City Agency Audit Reports

Audit Report on the Office of Payroll Administration’s Monitoring of the Oversight of the CityTime Project By Spherion Atlantic Enterprises LLC

Audit Number: FM10-135A
Release Date: September 28, 2010

AUDIT REPORT IN BRIEF

In 1998, the City, through the Office of Payroll Administration (OPA), awarded a contract for the development of CityTime, an automated timekeeping system that would interface with the City’s Payroll Management System (PMS).  The contract was awarded to MCI Systemhouse Corporation and subsequently assigned to Science Applications International Corporation, the developer since 2000.

In 2001, OPA contracted with Spherion Atlantic Enterprises, LLC (Spherion), to provide quality assurance services for the CityTime project.  Spherion was to validate the developer’s recommended infrastructure, methods, and procedures; to certify the deliverables and project phases; to assess risks and recommend mitigation strategies; to track the project; and to review past and future work products and change orders.  Spherion’s contract was initially for three years, worth approximately $3.4 million, and subject to five, one-year renewals by the City.  Since 2001 there have been 11 amendments to the contract, and payments to Spherion have exceeded $48.2 million (total contract authorization is for $51.2 million).
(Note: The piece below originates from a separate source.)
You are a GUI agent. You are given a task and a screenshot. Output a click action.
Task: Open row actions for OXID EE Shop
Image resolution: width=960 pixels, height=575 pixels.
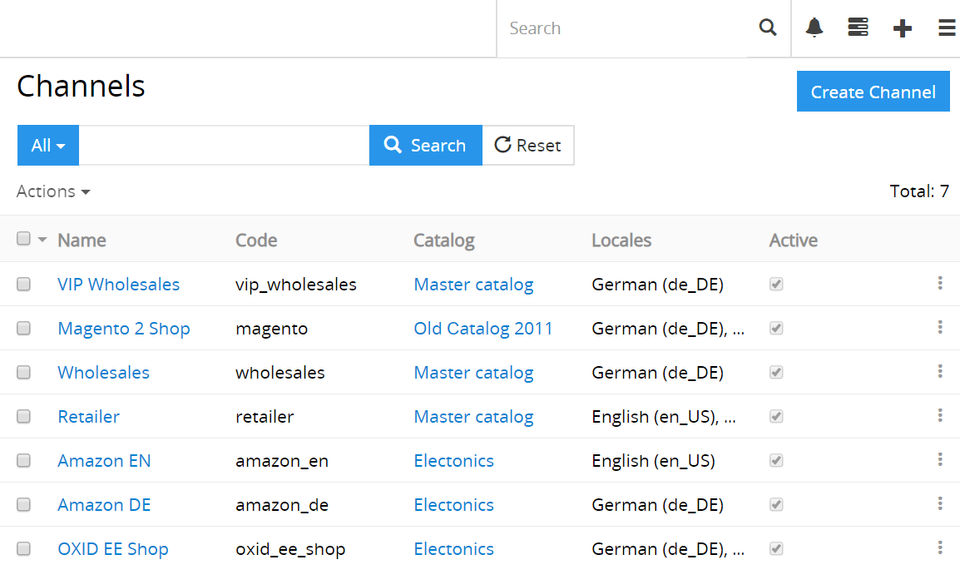coord(940,548)
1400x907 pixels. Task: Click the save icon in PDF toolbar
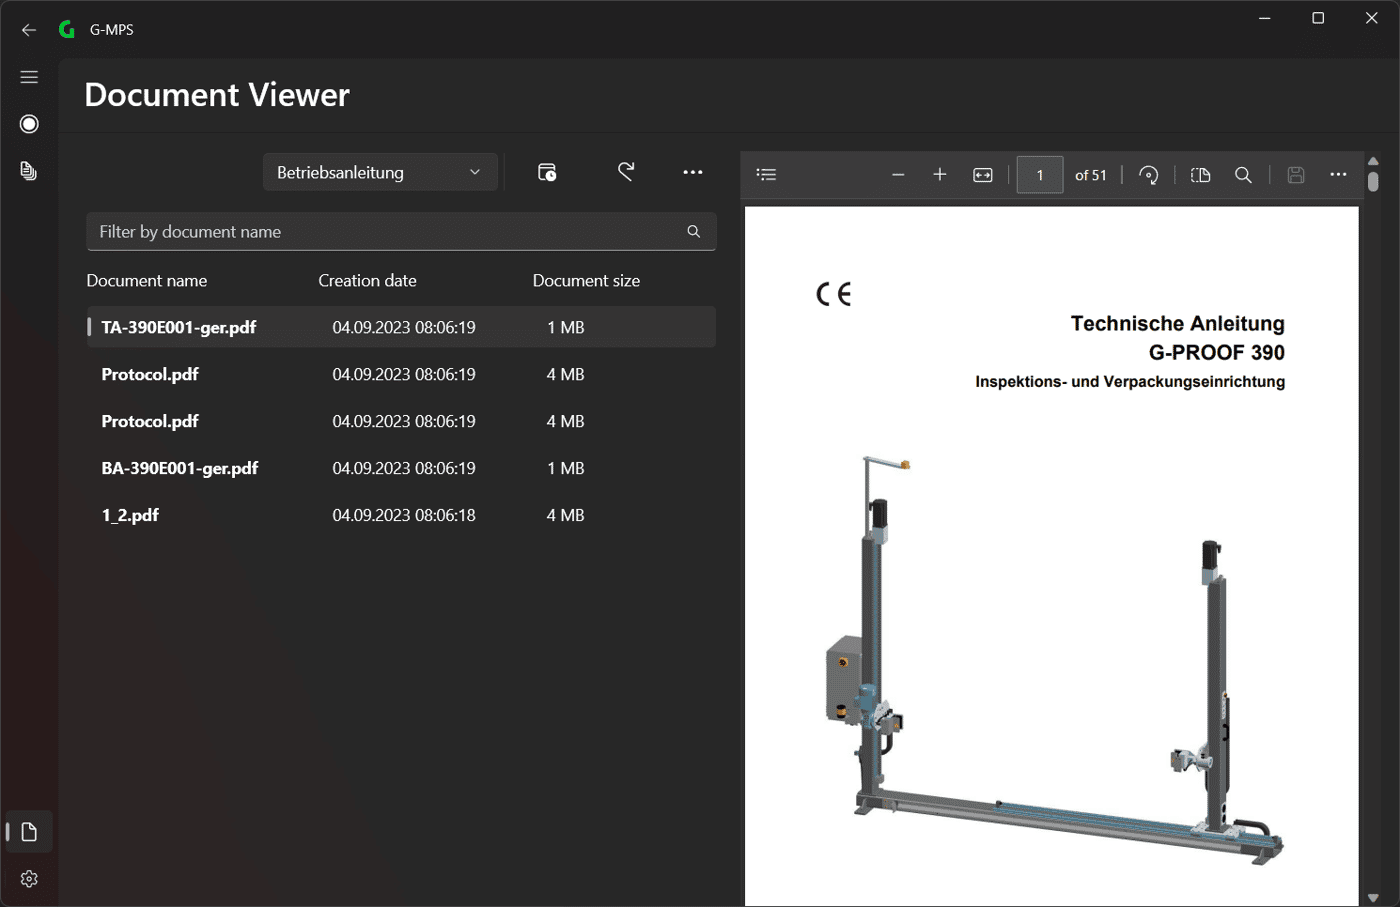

The initial CityTime contract totaled approximately $63 million, and as of September 30, 2010, will cost the City approximately $628 million.  The project was intended to be fully completed by June 2010, and to serve approximately 180,000 users at 81 agencies.  This number was later adjusted to 165,000 users at 81 agencies.  As of June 2010, CityTime has been implemented at 58 of 81 agencies, with approximately 58,000 employees using the system.
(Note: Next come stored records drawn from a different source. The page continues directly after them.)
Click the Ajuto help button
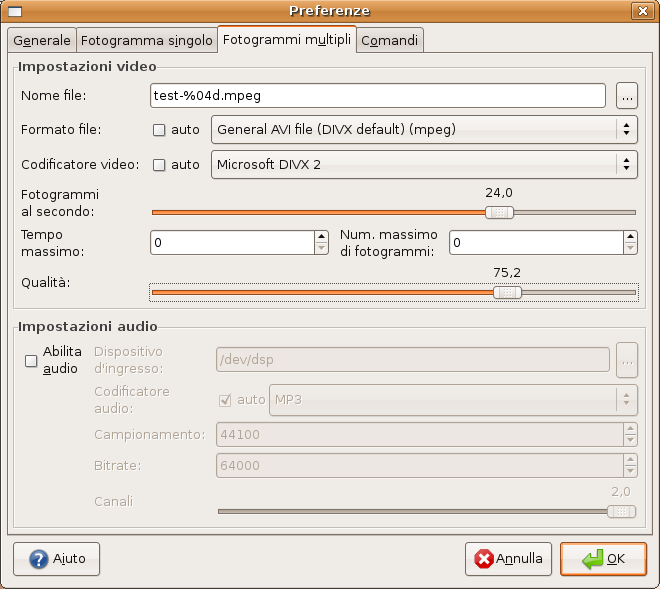Screen dimensions: 660x589 tap(57, 559)
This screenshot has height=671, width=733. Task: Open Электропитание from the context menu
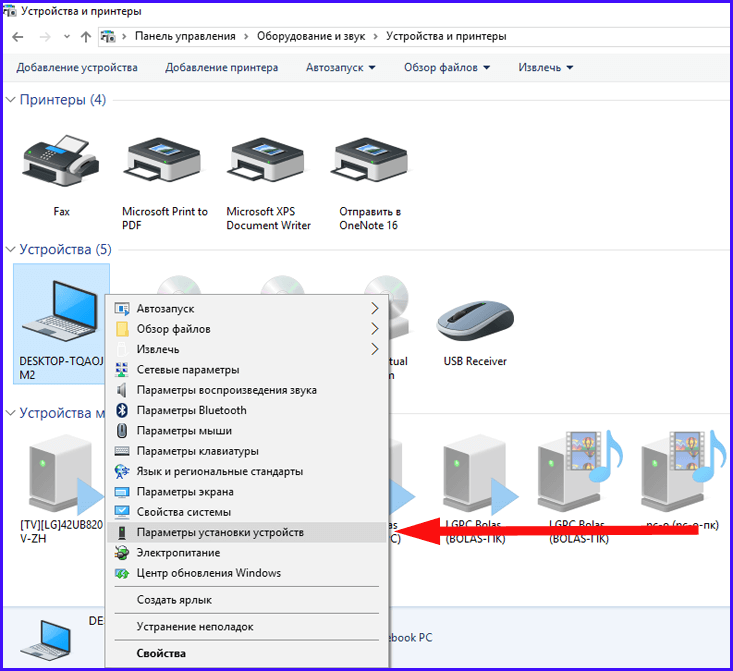[x=178, y=553]
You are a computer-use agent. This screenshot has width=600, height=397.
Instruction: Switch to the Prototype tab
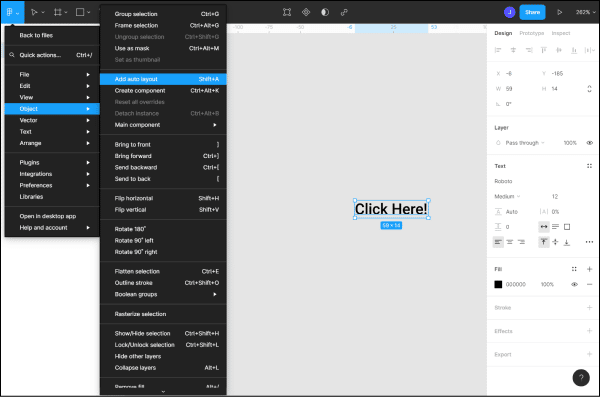tap(532, 33)
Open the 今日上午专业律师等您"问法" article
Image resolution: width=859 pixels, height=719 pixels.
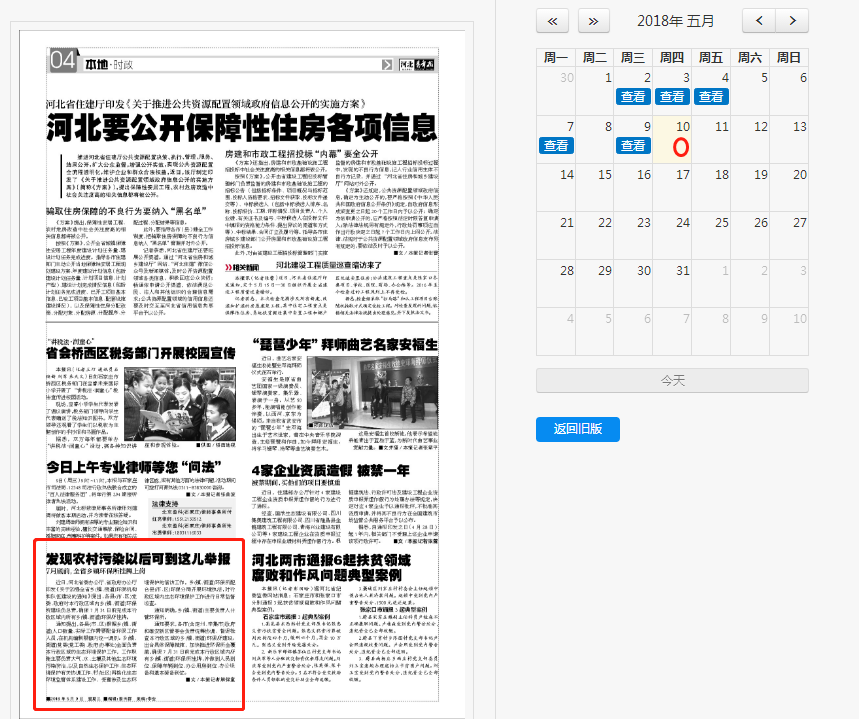133,466
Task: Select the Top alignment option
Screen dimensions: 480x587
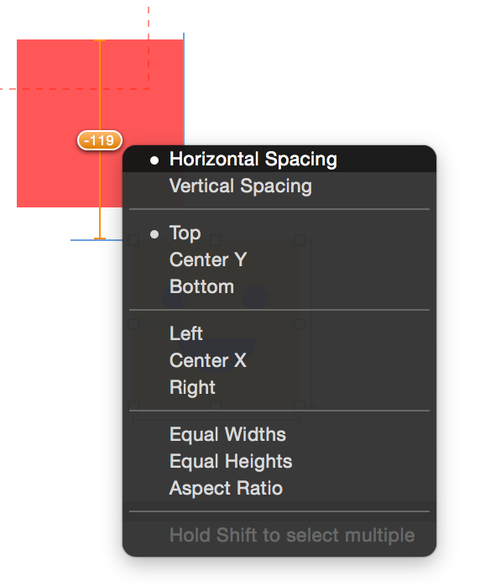Action: [279, 233]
This audit determined whether OPA, through Spherion effectively monitored its agreement with the CityTime developer and whether Spherion provided the oversight necessary to complete the CityTime project.


Audit Findings

OPA mismanaged its quality assurance agreement with Spherion, which severely limited Spherion’s ability to oversee the development of CityTime and may have resulted in significant increases to the cost and duration of the project.  In July 2001, six months after the agreement was signed, it was amended to eliminate Spherion’s requirement to independently review and certify project deliverables in a systematic manner, even though evidence indicated that deliverables may have been substandard.  Approximately a year later, OPA may have violated Procurement Policy Board (PPB) rules by materially altering the agreement to include Subject Matter Experts (SMEs) for project management services.  As a result, Spherion was then responsible for quality assurance and project management, thereby eroding the line between the two conflicting responsibilities and eliminating the independence of the quality assurance function.  The primary purpose of an independent quality assurance function is to identify and correct problems early in a project. Correcting these problems reduces costly reprogramming.

In 2005, OPA also relied on Spherion and its subcontractors to validate and estimate information used to justify a major escalation of the project at a juncture when CityTime could have been terminated or possibly rebid.  To guarantee the objectivity of the information, OPA should have used a completely independent party that had no interest in the development of the project.  Finally, OPA could not provide several years’ worth of quality assurance reports therefore making it difficult to determine to what extent the project was being monitored by Spherion.

 

Conclusion

Since its inception, CityTime has been plagued by poor management decisions.  The decisions and associated issues presented in this report deal only with OPA’s management of its agreement with Spherion, which is relatively small in cost but significant to the success of the project ($51 million compared to $628 million authorized to the developer).  There is no way to quantify the effects of these decisions in dollars or to determine whether the project would even have been allowed to continue to the point it did. Every large and complicated project encounters hurdles in its development. However, hindsight is not required to recognize the negative consequences of these decisions for the CityTime project.  As a result, the City has been left with an overpriced system, which as of September 30, 2010, will cost approximately $628 million and as of June 2010 had been implemented at 58 of 81 agencies but serving only 58,000 of the intended 165,000 employees (35 percent).

 

Audit Recommendation

Due to the severity and magnitude of the issues encountered with the project, we are making the following recommendation to the OPA Board of Directors (Board).  Specifically, the Board should:

  • Create an independent crisis management team to advise the Board on whether it is feasible to continue the CityTime project.

    In determining whether or not to continue the project, the crisis management team should:

    • Validate the established budget and timeframe needed to complete the project.
    • Estimate future maintenance costs and consider whether these costs outweigh system benefits.

    Should the Board decide to continue the project after the aforementioned tasks have been fulfilled, the Board should:

    • Empower the crisis management team to oversee and evaluate project decisions as well as developer performance in achieving project milestones.

A deliverable is a term used in project management to describe a tangible or intangible object produced as a result of the project that is intended to be delivered to a customer. A deliverable could be a report, a document, a server upgrade, or any other building block of an overall project.